Originally from Dublin, Ireland, Donnacha DeLong is an NUJ activist, journalist and online communications consultant with more than 15 years' professional experience.

4 thoughts on “A few notes to the media re: Tunisia”

  1. I keep twittering the word ‘PROTEST’ but I can definitely understand where you are coming from, though I never intended to belittle the brave and courageous actions of Tunisians, I think the word ‘protest’ which is now perhaps overused became a ‘comfort’ word in the 30-day (and continuing) uprising in Tunisia.

  2. Hi, no problem with using it to describe the actual protests, what annoyed me was the media using it to describe the whole thing after the speedy departure of the President! People out protesting is a protest, the successful ousting of a President is a revolution.

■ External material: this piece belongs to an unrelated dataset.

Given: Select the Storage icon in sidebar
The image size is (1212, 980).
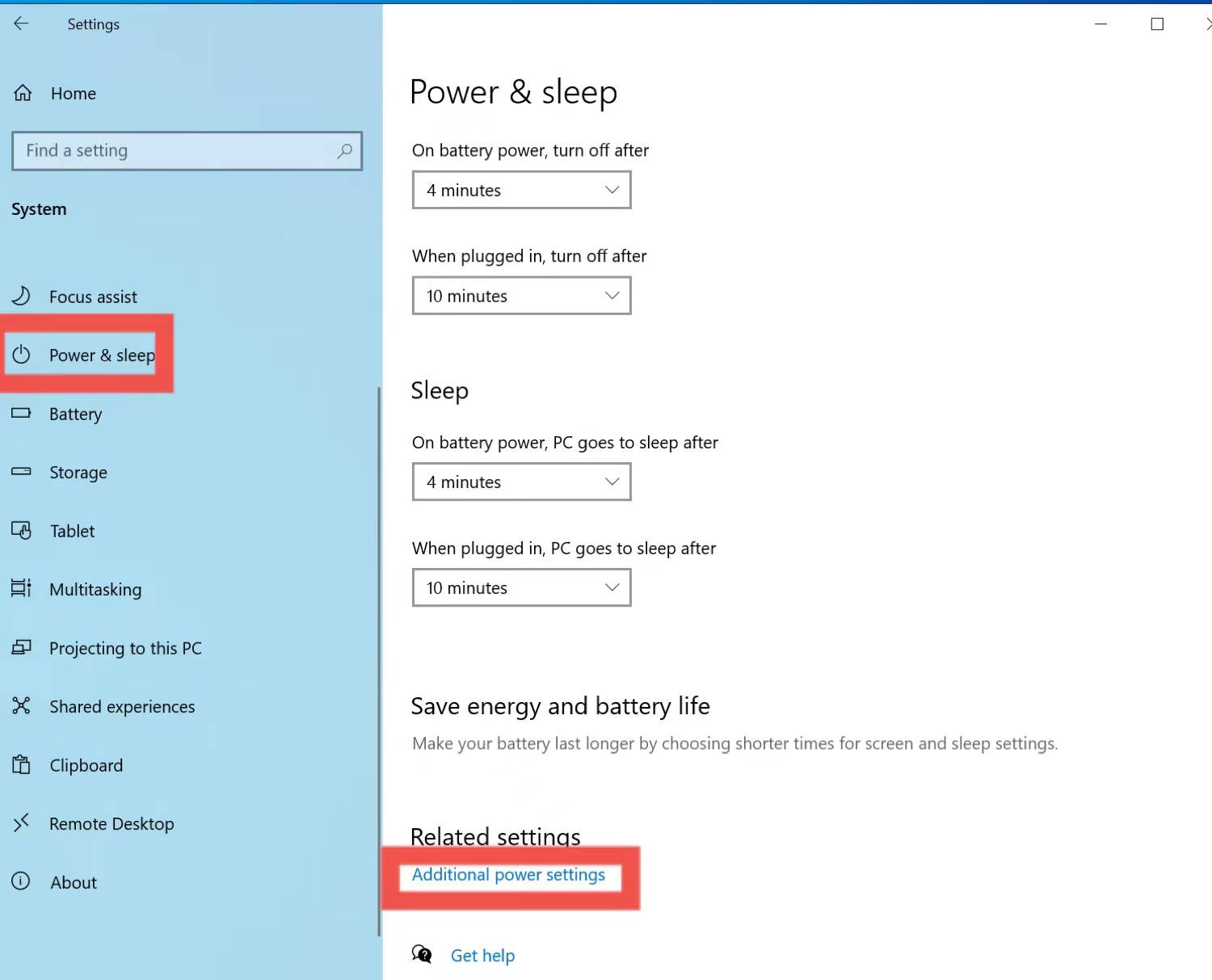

  3. I’d put point 3 first, its why I can’t watch the BBC coverage of Egypt. On Sunday (30/01) they spoke to people complaining that attractions were closed, everyone was staying in hotels, they’d have to go home early – when the previous days had seen people killed, beaten and imprisoned.

    I wouldn’t say people deserve whatever they get – ethics of holiday choices can vary, it could be argued that holidays in the UK are immoral after our involvement in the ‘War on Terror.’

  4. I will admit I wrote this very quickly as an annoyed reaction to what I saw on the news, obviously I don’t mean “whatever” they get, not in terms of injury or death. But in terms of serious disruption and a “spoiled holiday”, definitely. I’d make a distinction though, between what you say about the UK – which would be down to personal ethics – and the reality of holidaying in a repressive state. Tourism is a huge part of the Egyptian economy and was a large part of the Tunisian – tourists money helped maintain the regimes – and, of course, if the people aren’t free, then you can’t be sure that workers in the tourism industry have any kind of rights.